You're falling into a utilization fallacy by treating development and QA as separate activities. On an agile team, practices such as test-driven development (TDD), behavior-driven development (BDD), or acceptance-test driven development (ATDD) ensure that quality is baked in by writing the tests first.

In other words, the red/green/refactor pattern means that QA should be involved before any code is written at all! Even on teams where individuals are I-shaped rather than T-shaped, developers and testers should be working hand-in-hand the entire time through pair programming and continuous integration.

Collaboration and Utilization

Developers and testers should be actively collaborating, rather than working in parallel or in sequence. Even if your organization falls prey to the 100% utilization fallacy, there are always things that testers need to do on an agile team including:

  1. Refactoring tests.
  2. Updating test fixtures and harnesses.
  3. Analyzing code coverage and other continuous integration (CI) metrics.
  4. Replacing fixtures with factories.
  5. Exploratory and manual testing.
  6. Working with stakeholders on building executable acceptance tests (e.g. Cucumber scenarios).
  7. Identifying boundary conditions.
  8. Linting and style checking.
  9. Fuzzing.
  10. All the other cool and important stuff that QA people do.

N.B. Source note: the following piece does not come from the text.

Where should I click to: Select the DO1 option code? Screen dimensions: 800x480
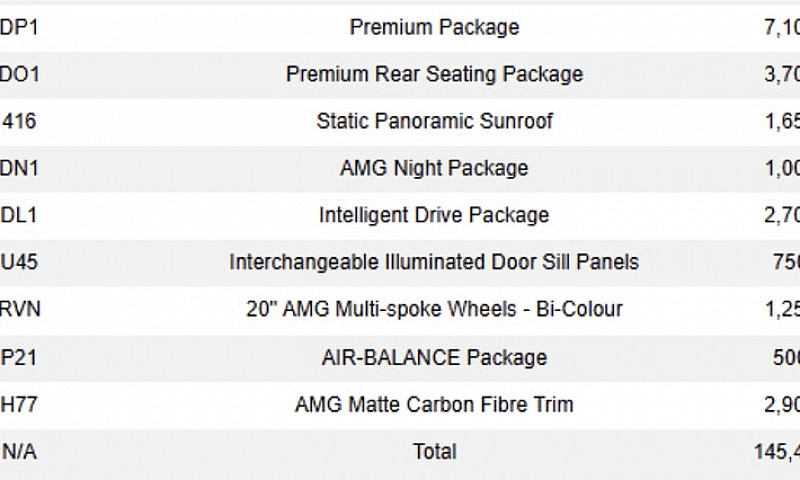[x=19, y=74]
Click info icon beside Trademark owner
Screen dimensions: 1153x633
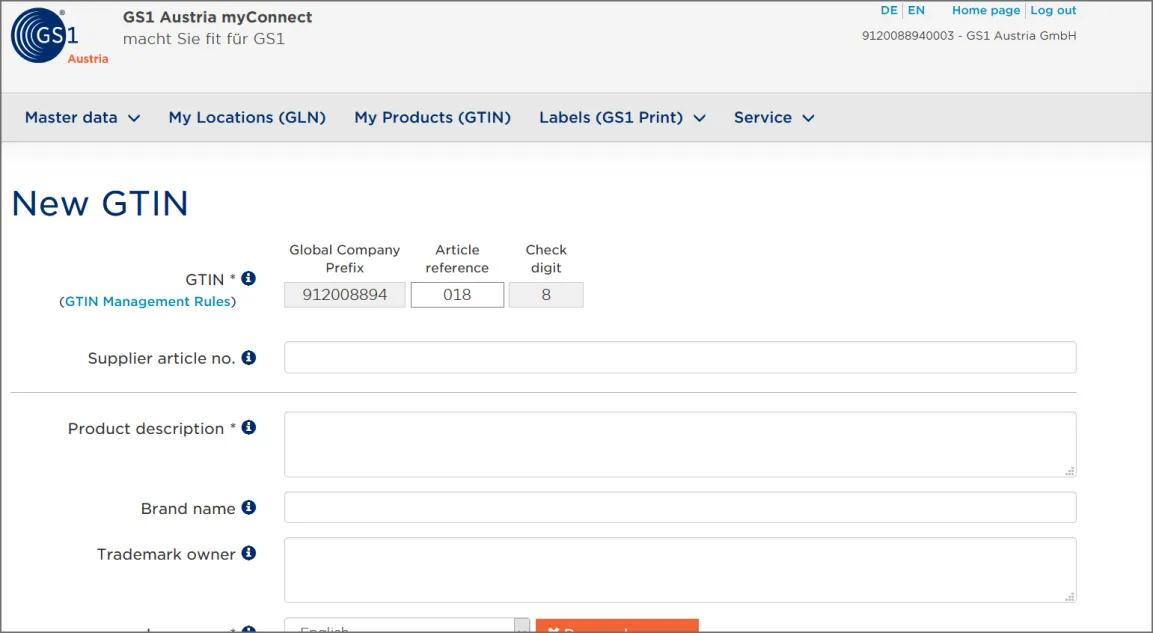coord(249,554)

I'm not in any way recommending that you stovepipe your processes. I'm simply pointing out that there's always plenty of testing and quality assurance work to do, even absent new code or features.

Cross-Train Your Team

It's also smart money for the project to invest in cross-training developers and testers. Many developers can benefit from learning about testing techniques, so that they can write more testable code. Likewise, testers can benefit from learning more about development, which makes them better testers and more well-rounded resources.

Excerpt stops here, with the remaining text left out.